-- TASK DESCRIPTION --
Nothing but the lines from the one containing "Instruction: Select yellow" through the last line of the data below should be returned, each exactly as it stands, pictures excluded.
______________________________
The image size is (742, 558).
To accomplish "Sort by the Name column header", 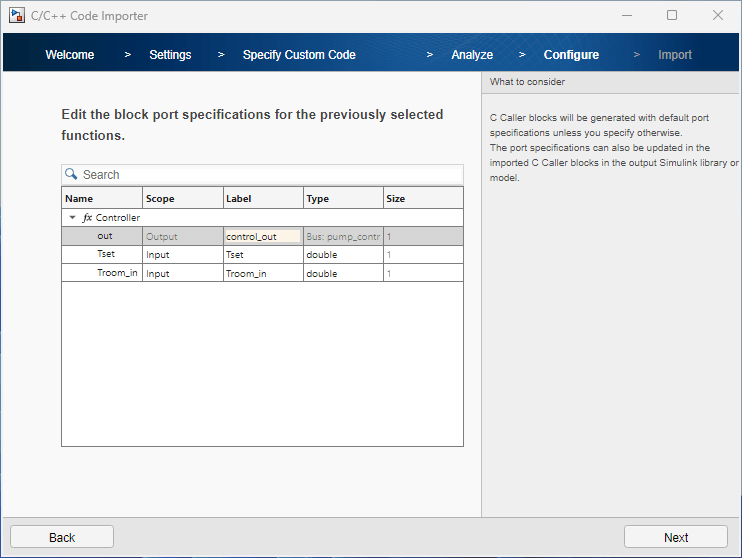I will (102, 198).
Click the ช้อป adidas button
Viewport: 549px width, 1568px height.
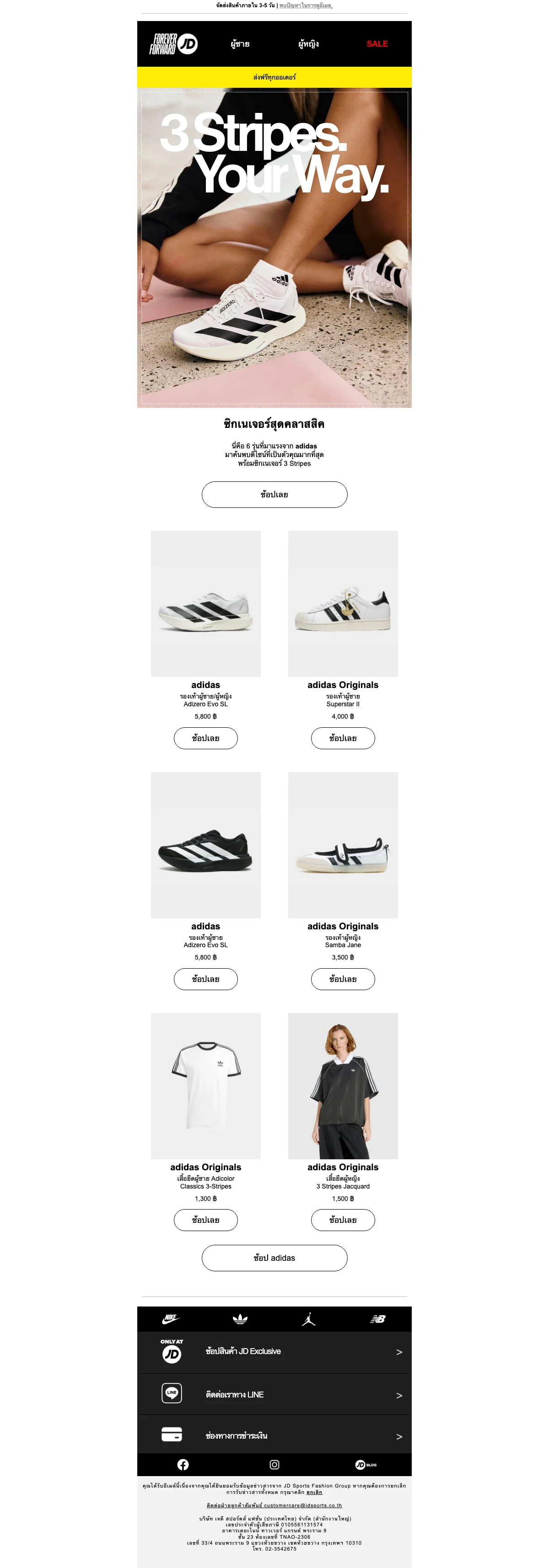click(275, 1258)
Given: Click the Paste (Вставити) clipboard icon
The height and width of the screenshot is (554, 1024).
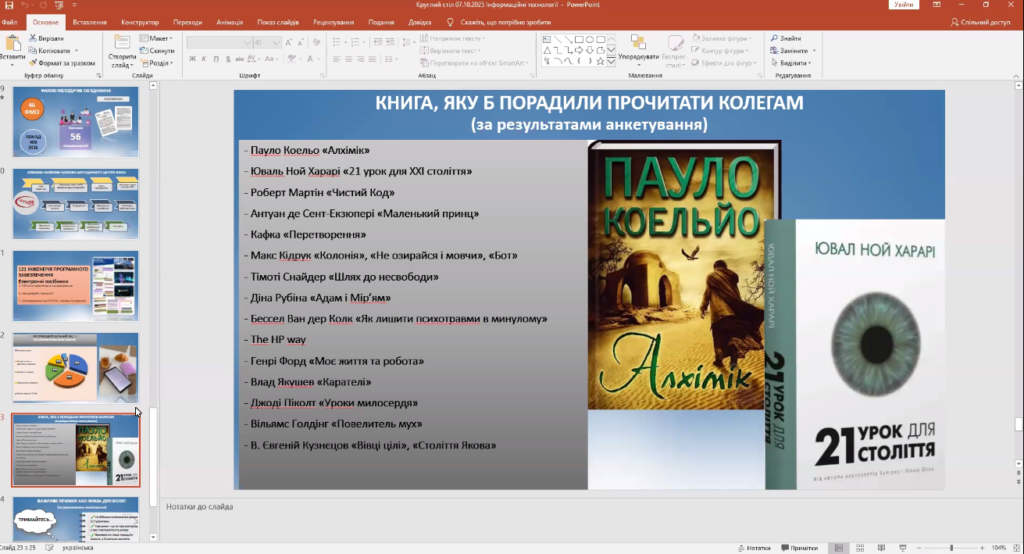Looking at the screenshot, I should coord(12,44).

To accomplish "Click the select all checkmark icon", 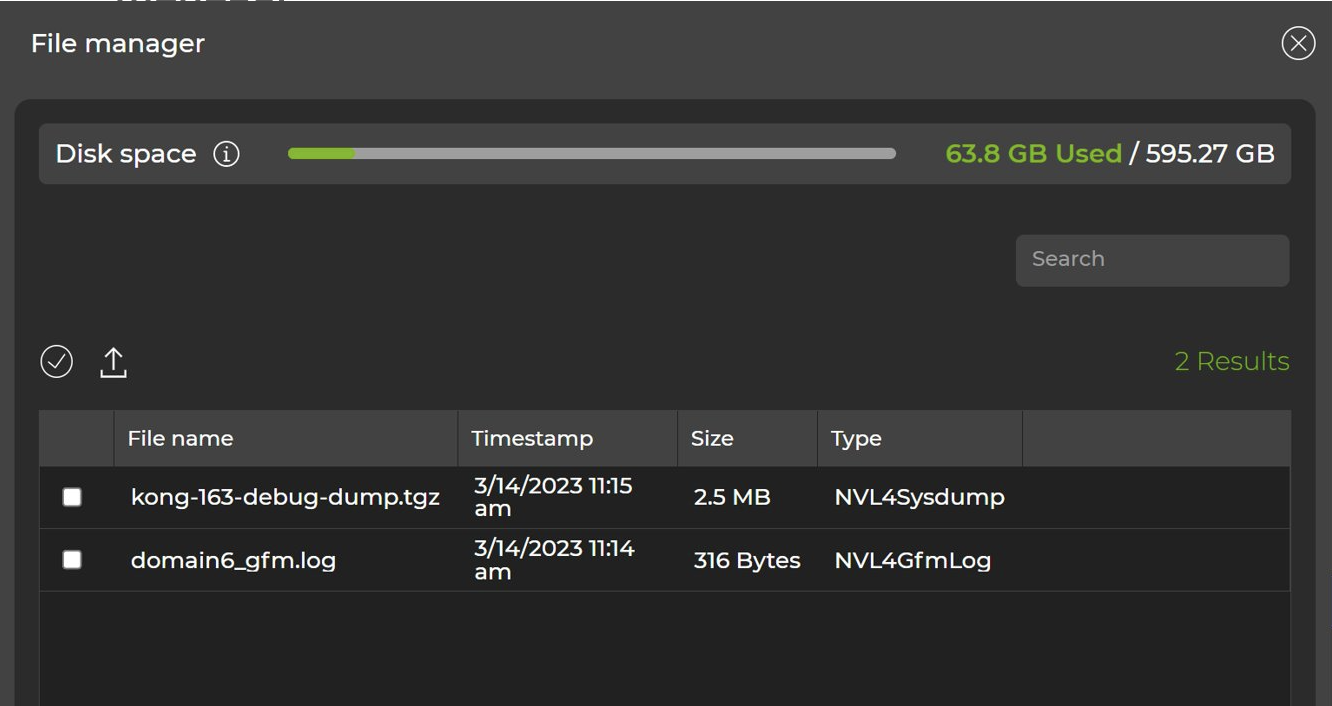I will (x=57, y=361).
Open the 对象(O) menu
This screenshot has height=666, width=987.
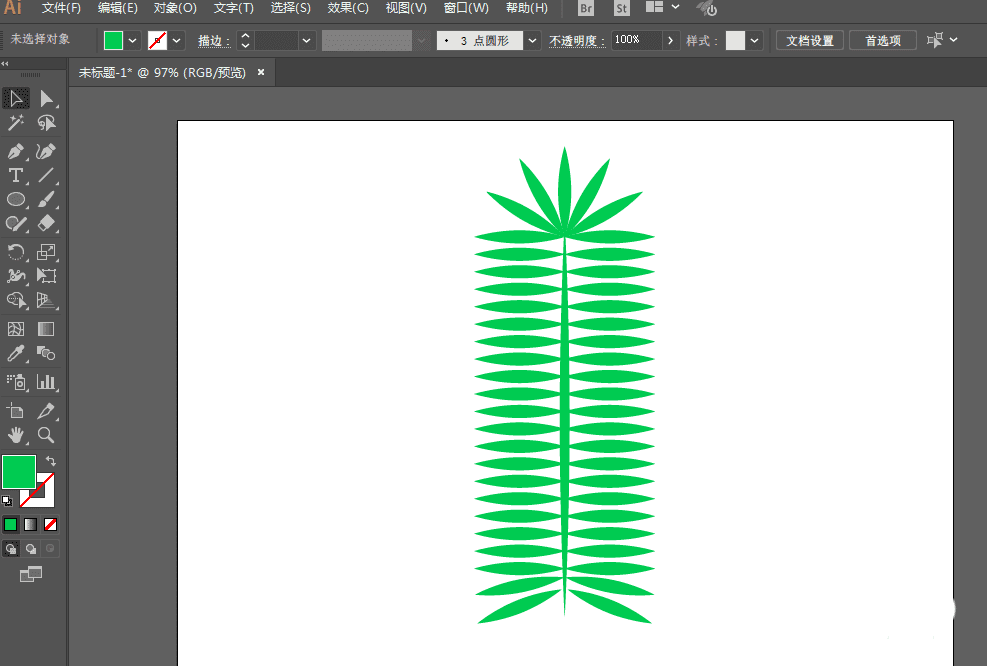click(175, 8)
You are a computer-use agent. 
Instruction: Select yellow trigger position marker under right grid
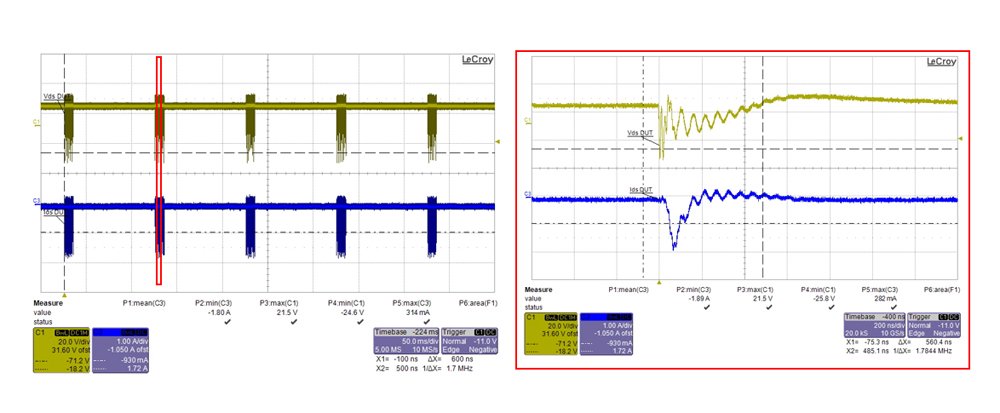click(657, 282)
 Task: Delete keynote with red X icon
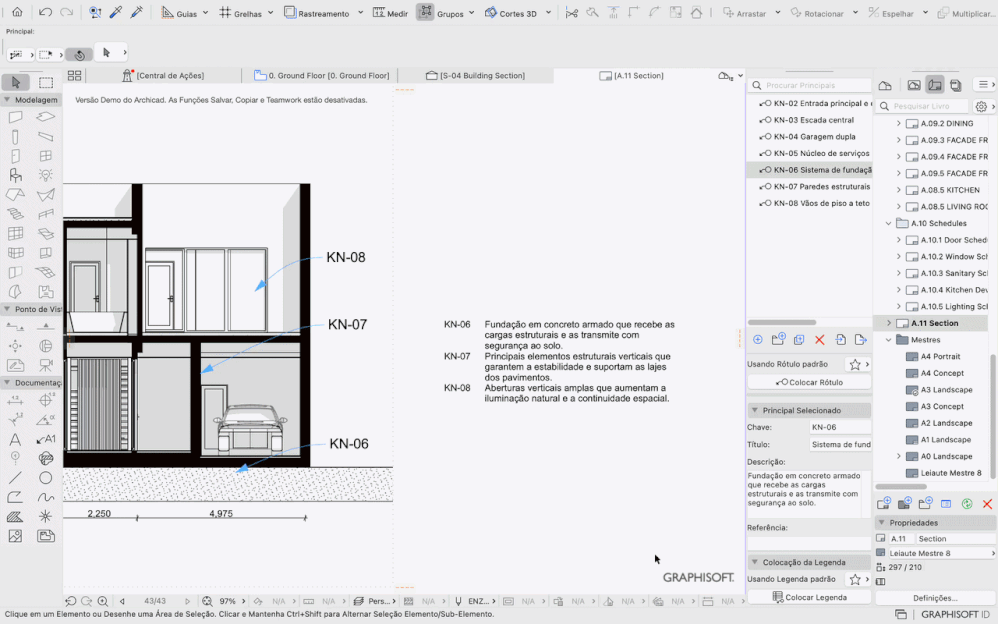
______________________________
-- ANSWER AREA --
Instruction: Select yellow trigger position marker under right grid
click(657, 282)
 Task: Delete keynote with red X icon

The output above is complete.